(Dataset entries)
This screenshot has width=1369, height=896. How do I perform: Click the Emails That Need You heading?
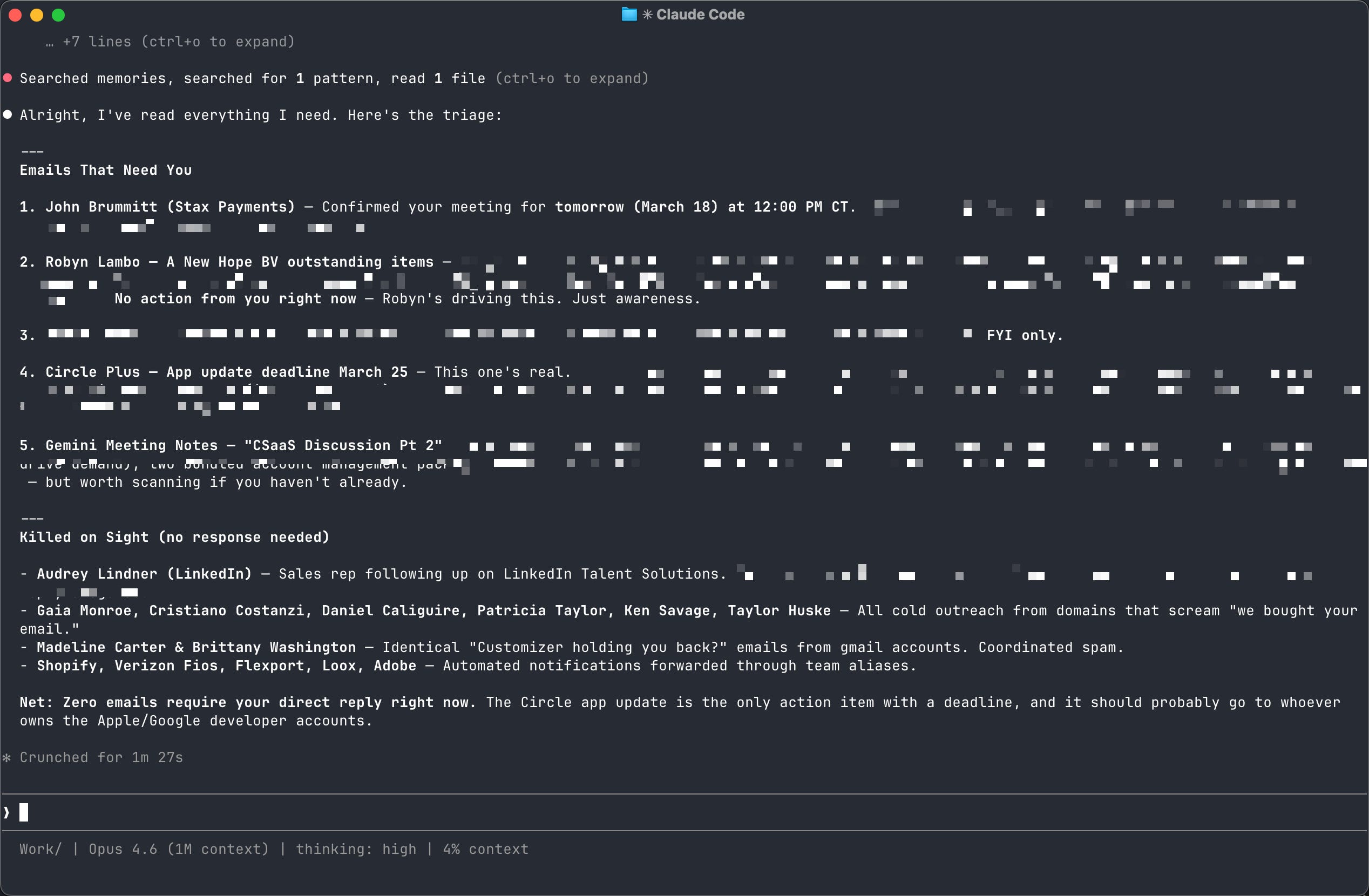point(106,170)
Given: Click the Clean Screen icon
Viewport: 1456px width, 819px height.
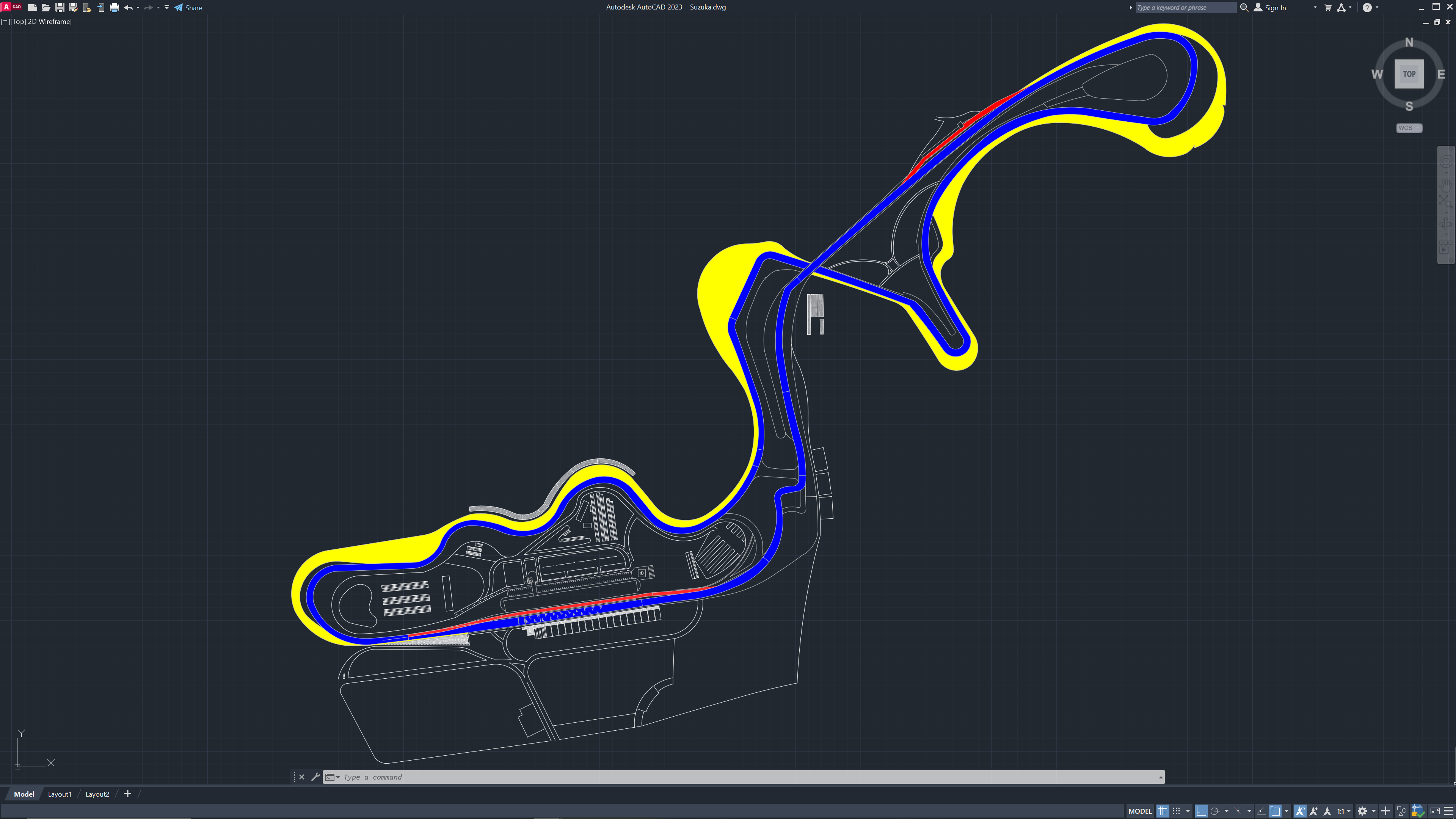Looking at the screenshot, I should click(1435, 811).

TASK STATEMENT –
In the reply, each line of the data must appear exactly as written, and no picture may appear.

EXERCISE OUTPUT –
This screenshot has width=1369, height=896. How do I perform: Click the Emails That Need You heading?
point(106,170)
Given: Click the Clean Screen icon
Viewport: 1456px width, 819px height.
Looking at the screenshot, I should click(1435, 811).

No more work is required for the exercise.